Cubans look to US detente for better Web access
Alfredo Castellano travels half an hour to Havana twice a week to write emails in a computer center with a Fidel Castro poster outside and aging machines inside.
Like most Cubans, he lacks Internet access at home, but many hope this will change after the United States offered to bolster the communist island's tightly-controlled telecommunications as part of a historic diplomatic detente.
"I'm very excited because it would mean lots of changes. What we don't know is how long this will take," said Castellano, 28, after sending birthday wishes to a friend in Winnipeg, Canada.
Wearing a baseball cap and sleeveless shirt, the aspiring tour guide sat in front of a screen in a stuffy room in Old Havana with a dozen computers that only offer email service.
Other locations offer Internet connection but it costs $4.50 per hour, three times more expensive that the email-only stations in a country where people earn around $20 per month.
"Technology here is a little behind," said Castellano, who did not have Internet when he studied computer science 10 years ago and comes to Havana because service is too slow in his Havana suburb.
"People are very frustrated.
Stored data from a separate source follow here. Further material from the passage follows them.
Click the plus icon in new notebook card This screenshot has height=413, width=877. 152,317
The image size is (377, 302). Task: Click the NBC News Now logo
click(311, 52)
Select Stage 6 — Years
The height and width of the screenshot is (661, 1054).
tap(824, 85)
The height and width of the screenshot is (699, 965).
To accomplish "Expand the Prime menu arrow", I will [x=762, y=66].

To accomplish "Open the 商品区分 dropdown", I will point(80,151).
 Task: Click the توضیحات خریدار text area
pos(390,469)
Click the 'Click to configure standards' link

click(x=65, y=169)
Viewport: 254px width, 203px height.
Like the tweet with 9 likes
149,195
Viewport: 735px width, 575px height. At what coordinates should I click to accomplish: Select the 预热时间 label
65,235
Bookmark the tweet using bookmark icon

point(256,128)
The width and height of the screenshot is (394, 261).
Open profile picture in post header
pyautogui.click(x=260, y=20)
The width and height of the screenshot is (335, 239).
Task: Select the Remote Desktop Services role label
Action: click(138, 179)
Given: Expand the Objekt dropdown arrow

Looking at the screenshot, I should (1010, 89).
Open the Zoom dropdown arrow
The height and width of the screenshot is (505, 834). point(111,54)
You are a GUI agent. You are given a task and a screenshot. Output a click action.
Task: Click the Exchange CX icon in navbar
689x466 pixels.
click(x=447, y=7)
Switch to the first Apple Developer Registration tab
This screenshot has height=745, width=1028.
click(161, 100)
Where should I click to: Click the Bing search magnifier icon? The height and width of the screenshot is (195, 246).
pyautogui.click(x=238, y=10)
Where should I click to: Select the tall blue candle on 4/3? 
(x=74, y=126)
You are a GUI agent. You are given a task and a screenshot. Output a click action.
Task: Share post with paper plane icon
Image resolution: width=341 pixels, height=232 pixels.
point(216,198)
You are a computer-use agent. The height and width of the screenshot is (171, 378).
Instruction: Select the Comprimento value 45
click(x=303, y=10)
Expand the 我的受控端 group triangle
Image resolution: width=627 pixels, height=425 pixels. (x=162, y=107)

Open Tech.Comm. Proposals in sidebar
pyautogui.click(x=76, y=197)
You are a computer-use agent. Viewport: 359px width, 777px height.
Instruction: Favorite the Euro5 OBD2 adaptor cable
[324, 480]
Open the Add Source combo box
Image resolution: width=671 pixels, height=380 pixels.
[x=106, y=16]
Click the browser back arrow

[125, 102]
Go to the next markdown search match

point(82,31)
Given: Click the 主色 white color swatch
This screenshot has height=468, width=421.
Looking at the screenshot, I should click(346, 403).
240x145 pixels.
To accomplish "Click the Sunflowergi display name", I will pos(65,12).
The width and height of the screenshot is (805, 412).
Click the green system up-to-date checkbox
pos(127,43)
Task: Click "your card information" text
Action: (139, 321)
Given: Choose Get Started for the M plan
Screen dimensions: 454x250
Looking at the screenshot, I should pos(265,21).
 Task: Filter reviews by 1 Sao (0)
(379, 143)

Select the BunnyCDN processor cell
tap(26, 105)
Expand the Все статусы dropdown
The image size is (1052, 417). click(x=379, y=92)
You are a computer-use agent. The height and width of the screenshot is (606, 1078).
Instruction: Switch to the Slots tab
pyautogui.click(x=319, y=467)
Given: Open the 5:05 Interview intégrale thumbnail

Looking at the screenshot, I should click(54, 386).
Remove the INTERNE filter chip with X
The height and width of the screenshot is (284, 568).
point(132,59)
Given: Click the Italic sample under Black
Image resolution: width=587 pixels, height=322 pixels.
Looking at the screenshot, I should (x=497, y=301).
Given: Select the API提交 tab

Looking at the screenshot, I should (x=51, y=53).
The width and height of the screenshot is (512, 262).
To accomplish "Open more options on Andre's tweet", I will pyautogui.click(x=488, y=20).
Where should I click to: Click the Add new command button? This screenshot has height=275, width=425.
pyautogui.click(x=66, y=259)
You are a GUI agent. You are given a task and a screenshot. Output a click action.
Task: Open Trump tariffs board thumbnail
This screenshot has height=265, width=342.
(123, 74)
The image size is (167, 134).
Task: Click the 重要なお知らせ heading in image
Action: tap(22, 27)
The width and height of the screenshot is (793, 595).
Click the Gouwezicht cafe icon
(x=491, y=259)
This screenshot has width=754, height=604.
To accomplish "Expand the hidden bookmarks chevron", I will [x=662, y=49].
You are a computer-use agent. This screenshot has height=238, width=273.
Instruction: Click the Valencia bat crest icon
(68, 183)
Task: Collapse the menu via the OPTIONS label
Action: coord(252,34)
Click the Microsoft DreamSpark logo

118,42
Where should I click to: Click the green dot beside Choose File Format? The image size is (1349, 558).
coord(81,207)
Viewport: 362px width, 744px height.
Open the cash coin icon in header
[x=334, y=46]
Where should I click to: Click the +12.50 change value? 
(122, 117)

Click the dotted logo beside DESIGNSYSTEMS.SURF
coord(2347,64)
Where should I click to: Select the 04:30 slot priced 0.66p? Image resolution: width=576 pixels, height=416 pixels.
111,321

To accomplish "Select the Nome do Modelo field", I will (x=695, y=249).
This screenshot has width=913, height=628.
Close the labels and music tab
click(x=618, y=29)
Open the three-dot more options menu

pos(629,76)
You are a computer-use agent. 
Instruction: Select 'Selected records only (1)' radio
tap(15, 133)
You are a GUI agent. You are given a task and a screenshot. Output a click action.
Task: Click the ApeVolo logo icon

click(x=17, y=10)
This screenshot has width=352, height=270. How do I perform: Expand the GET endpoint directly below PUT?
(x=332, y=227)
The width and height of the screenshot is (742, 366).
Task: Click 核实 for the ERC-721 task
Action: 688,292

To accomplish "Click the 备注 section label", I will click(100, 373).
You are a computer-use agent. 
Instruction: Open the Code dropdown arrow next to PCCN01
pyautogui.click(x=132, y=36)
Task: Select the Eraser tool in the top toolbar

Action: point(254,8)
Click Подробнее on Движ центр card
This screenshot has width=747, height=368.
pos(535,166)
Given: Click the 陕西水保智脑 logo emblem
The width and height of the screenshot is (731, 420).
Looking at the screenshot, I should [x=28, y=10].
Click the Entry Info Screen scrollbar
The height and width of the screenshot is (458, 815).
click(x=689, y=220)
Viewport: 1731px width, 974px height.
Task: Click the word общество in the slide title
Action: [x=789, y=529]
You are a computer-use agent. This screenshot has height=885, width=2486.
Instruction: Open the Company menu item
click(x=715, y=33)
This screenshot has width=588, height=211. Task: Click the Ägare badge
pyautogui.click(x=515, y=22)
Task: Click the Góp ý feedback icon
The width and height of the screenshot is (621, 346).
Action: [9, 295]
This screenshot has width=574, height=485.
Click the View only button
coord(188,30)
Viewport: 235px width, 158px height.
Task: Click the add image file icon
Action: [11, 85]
There are a lot of things we don't know because we lack Internet."
Cuba invites US firms
Cubans are starved for information in a country where only 3.4 percent have Internet service at home, which arrives via a fiber-optic cable from Venezuela, according to the International Telecommunications Union.
But crafty Cubans have found ways to skirt the prohibitive prices and restrictions.
They stand outside hotels with smartphones to sneak into their Wi-Fi network.
Others sell hours of films, television shows and computer games that buyers download into memory sticks for as little as $0.20 for four gigabytes of entertainment.
Young computer whizzes have built their own intranet network by installing Wi-Fi routers across Havana to share movies and play video games together online.
This month, the US government eased trade restrictions to allow firms to export telecommunications technology to Cuba following the rapprochement announced by US President Barack Obama and Cuban leader Raul Castro.
But Castellano's question—when will US tech companies arrive—is something US and Cuban officials were unable to answer after historic talks last week aimed at normalizing relations.
Cuba's chief negotiator Josefina Vidal indicated that her country is "willing to receive US telecommunications companies" to explore business opportunities.
But US Assistant Secretary of State Roberta Jacobson said Vidal was short on specifics and that experts from both countries would hold further talks.
"Access and the ability for the Cuban people to get information is really critically important," Jacobson said in Havana on Friday.
Analysts say foreign firms eyeing Cuba face many challenges.
Authorities may be reluctant to allow too much access to information, the state telecommunications company ETECSA may resist opening its monopoly and the government may simply not have enough cash.
"If Cuba really wants to move forward and ETECSA doesn't want to block it, they still have the problem that they don't have much money," California State University computer science professor Larry Press told AFP.
Cuba, Press said, should improve access right now but also start preparing for the next generation technology that will inevitably appear in five years.
Cubans want to connect
After visiting Cuba in June, Google chairman Eric Schmidt said the country's Internet was "trapped in the 1990s," and the US embargo would make it "much harder" to displace the island's Asian-built infrastructure.
The authorities tightly control access, which is mainly available to companies, universities and government institutions. Few individuals are autorized to have expensive home connections. Some dissident blogs are blocked.
The government slightly increased access in June 2013 when the state telecom firm Etecsa opened around 100 Internet "navigation" rooms, but people would prefer to connect at home.
"It limits my business," said Belkis Basail, 45, who runs a bed and breakfast she opened under 2011 reforms allowing small private entrepreneurship.
She wants Internet for her clients and to create a webpage to advertise her rooms abroad.
Standing in line to get email service installed on her phone, she said the rapprochement with the United States would be good for Cubans.
"It's better to have friends than enemies," she said.